New Egyptian novel sheds light on Pharaonic mores
“There are thousands of Salimas in the history of the 19th century in Egypt and Sudan.', Author Sherif Said.
Cover of Sherif Said’s Wa Ana Oheboki ya Salima.
2017/04/02 Issue: 100 Page: 23
The Arab Weekly
Wa Ana Oheboki ya Salima (And I Love You, Salima) is a newly released first novel by Egyptian writer Sherif Said. The 313-page book sheds light on the memoirs of a Sudanese woman named Salima.
Salima is 17 when her father makes her undergo Pharaonic circumcision after the army of Egyptian ruler Mohamed Ali Pasha enters her town of Shendi in Sudan to capture slaves in the early 19th century.
Salima’s father fears she might share the fate of the women of a neighbouring town who were raped by soldiers of Ismail Pasha, the son of Mohamed Ali.
During Pharaonic circumcision, the clitoris and labia minora are removed and the labia majora is sewn closed, leaving a small opening for urination and release of menstrual blood.
It is wrongly believed by some that the circumcision protects the chastity of the girl by preventing her from being sexually aroused.
“If you write Pharaonic circumcision or Sudanese circumcision on any search engine, you will realise the size of the psychological and physical disaster that many may not know much about,” Said said.
“The part in the novel of Salima’s Pharaonic circumcision was the hardest for me. I was shocked when I learned that the practice is still carried out in southern Egypt behind walls away from the media, fatwas and women’s rights advocacy.”
The novel has two parallel plots, one about Salima and another about a love story involving a young director named Hossam, who wants to make a documentary film about Salima.
The main themes of the novel involve love, persecution, betrayal and opportunism.
The writer takes the reader back and forth from the 20th and the beginning of the 21st century in Egypt to the 19th century in Shendi and Cairo.
In the 19th century, after Salima runs away from home with the help of her parents, she is enslaved by soldiers and travels handcuffed to Cairo and moves from one owner to another until a French physician named Clot, who works for the army of Mohamed Ali, owns her and treats her well.
“The character of Salima is imaginary. Yet there are thousands of Salimas in the history of the first third of the 19th century in Egypt and Sudan,” Said said.
A love story develops between Salima and Clot. The writer’s description of the platonic love between the two is quite superb. He makes the reader live and imagine every detail in their relationship.
The writer vividly describes settings and characters with sophisticated standard Arabic.
Salima is a rounded character who changes throughout the course of events. Through Clot, who considers her his lover, she learns about life and sees and experiences things and places.

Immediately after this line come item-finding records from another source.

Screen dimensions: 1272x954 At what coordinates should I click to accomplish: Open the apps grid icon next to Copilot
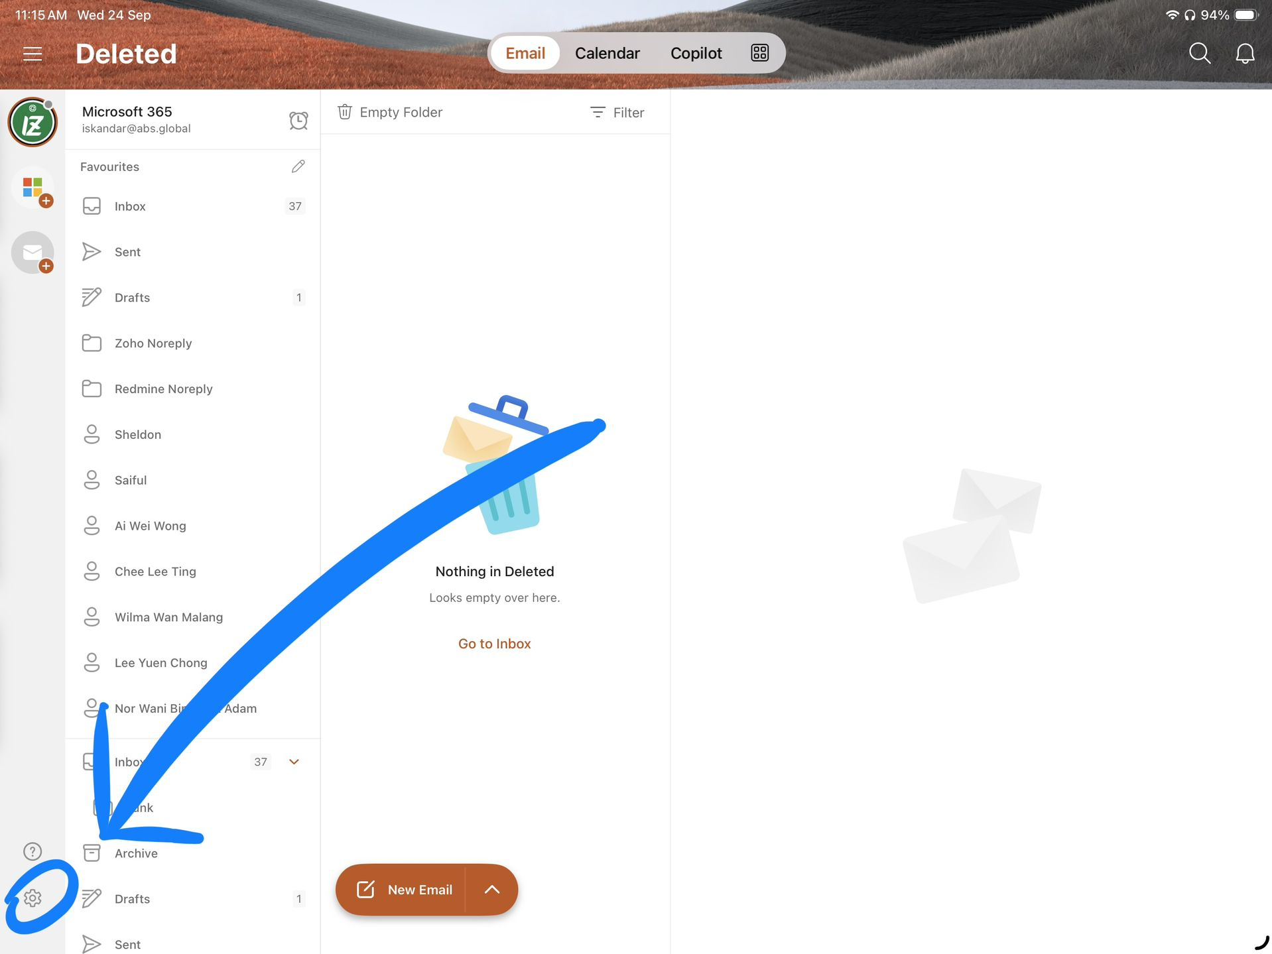click(759, 53)
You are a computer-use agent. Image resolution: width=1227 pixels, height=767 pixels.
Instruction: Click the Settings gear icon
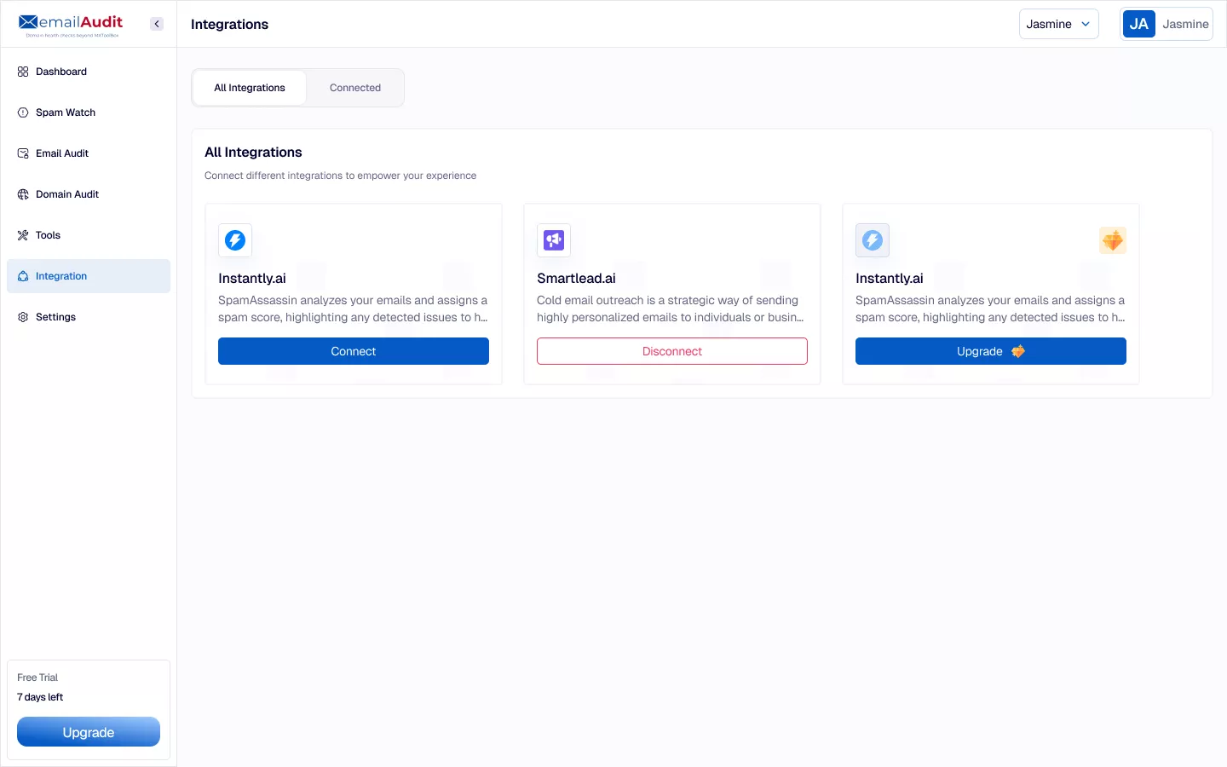[x=23, y=317]
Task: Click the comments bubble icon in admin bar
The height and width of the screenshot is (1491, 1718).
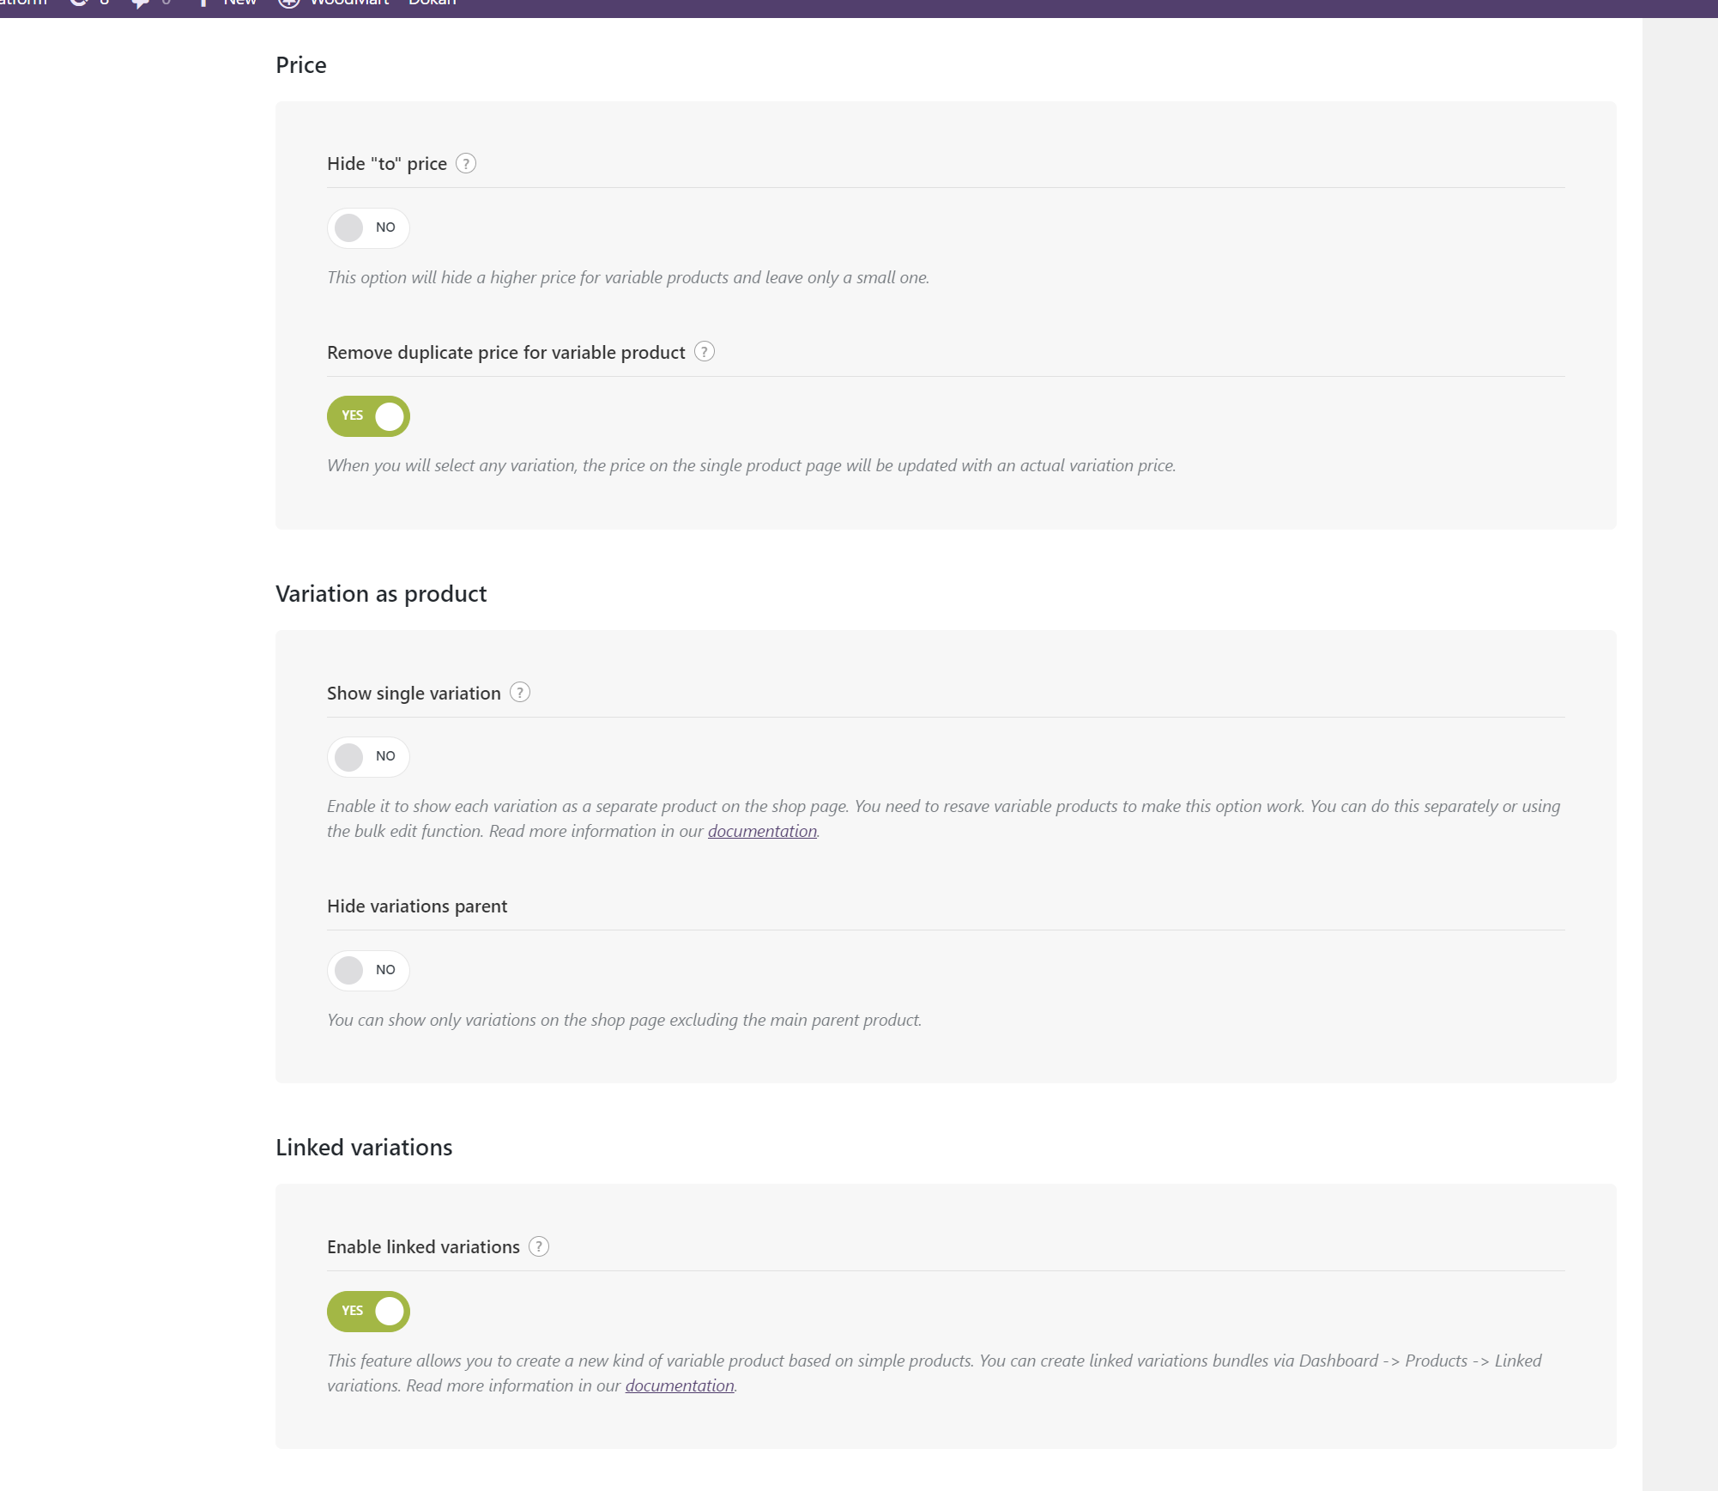Action: [140, 3]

“What a soft sentimental shake that conquered me and revived my femininity that had earlier been buried in a deep well,” Salima thinks during her first encounter with Clot.
The setting changes into the 20th century Cairo and the writer describes Hossam’s hopes and frustrations.
“The influence of history on Said is very clear helping him link the past to the future, which made the plot quite coherent,” journalist Alaa al-Ghatrifi said.
“The novel is quite distinguished. The writer wrote about an era through humane angles that has not been tackled much, the conquests of Mohamed Ali in Africa,” said writer Fatma Khair.
Hossam, a round character, is never free of flaws. He does anything to prove himself at state TV, including spying on his boss for the head of the channel he works for.
Despite Hossam’s defects, the reader cannot help sympathising with him, especially after he fails in his love for his former college colleague Abeer. She is an opportunist who spies for state security agencies against her fellows to reach a better position.
Despite being quite enjoyable to read, the novel does not end well for Salima.